Paulo Rosado, CEO da Outsystems

Vimos um dos tópicos presentes no livro, o “Responde ao Paulo”, acontecer à nossa frente na sessão fotográfica para a nossa reportagem. O CEO da empresa perguntou ao jovem Bruno o seu nome, o que fazia na empresa e o que estava a fazer naquele momento.

A cultura do low code, da simplificação, também está no ADN da empresa e está no livro, de forma a evitar-se “o jargão” e comunicar de forma simples com os colegas. Alexandra Líbano Monteiro admite que a nível cultural “aqui e na Holanda podemos ser transparentes e dar feedback negativo a um colega, nos EUA não funciona da mesma maneira”.

Escritórios da Outsystems, em Linda-a-Velha. (Orlando Almeida / Global Imagens)

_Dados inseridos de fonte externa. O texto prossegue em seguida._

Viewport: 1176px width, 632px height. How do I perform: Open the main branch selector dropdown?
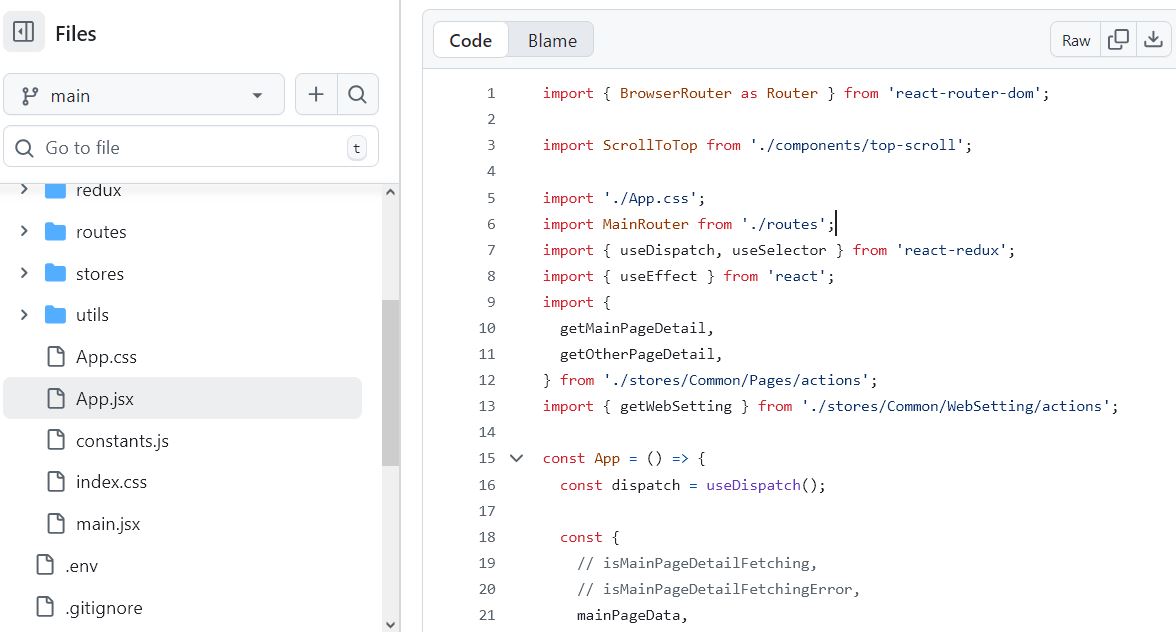pos(143,93)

Outra prioridade para Paulo Rosado é a satisfação em geral da sua equipa: “Sempre nos focamos muito em criar um ambiente, onde as pessoas pudessem ter vidas gratificantes”. Até porque “passamos um terço do dia a trabalhar, em 35 a 40 anos de vida útil e não queremos ser parte de um processo que traz miséria à vida das pessoas – há muitos ambientes tóxicos por aí”.

E aqui ficam os três pilares para ter pessoas motivadas, por Paulo Rosado (onde não entra o dinheiro):

  • “Têm de ter objetivos claros;
  • têm de ter autonomia
  • e têm de mostrar que são bons numa coisa e isso é possível num sistema de gestão em que se delega e todos participam nas decisões”

O líder da Outsystems entusiasma-se e continua: “O gestor não diz como se vai fazer, pergunta como se pode atacar o problema”. Daí dizer que “a inovação vem de baixo para cima aqui, porque temos uma cultura que permite o erro, as pessoas não podem ter medo de experimentar, só assim se tornam mestres”.

Rosado quer uma empresa com pessoas que gostam de vir trabalhar. “O que motiva pessoas inteligentes, como as que queremos, não é o dinheiro, é haver uma direção clara do que se quer e ter as pessoas a concordarem com as decisões”. Daí que Rosado admita que transformar software que era “muito chato” para todos em algo mais alegre traz “um karma muito positivo”.

Tudo isto, para Paulo Rosado, “é muito difícil de fazer”:

“Requer alterações drásticas a nível de gestão. Precisa de estar mesmo no core da empresa. Nós queremos fazer as coisas assim, por isso temos o Livro das Regras. Grande parte disto é feito com hábitos concretos, um deles é o Ask Why, o perguntar porquê, que é fundamental para definir e alinhar o propósito e executar a noção de autonomia.”

E como é que a Outsystems está a atrair bons engenheiros? “Atraímos porque estão a trabalhar em coisas de topo, interessantes e veem o impacto no mundo, estão a trabalhar com colegas ao mesmo nível ou melhores do que eles, têm autonomia para tomar decisões, podem errar sem levarem na cabeça e crescem mais rapidamente aqui do que cresceriam noutro sítio”.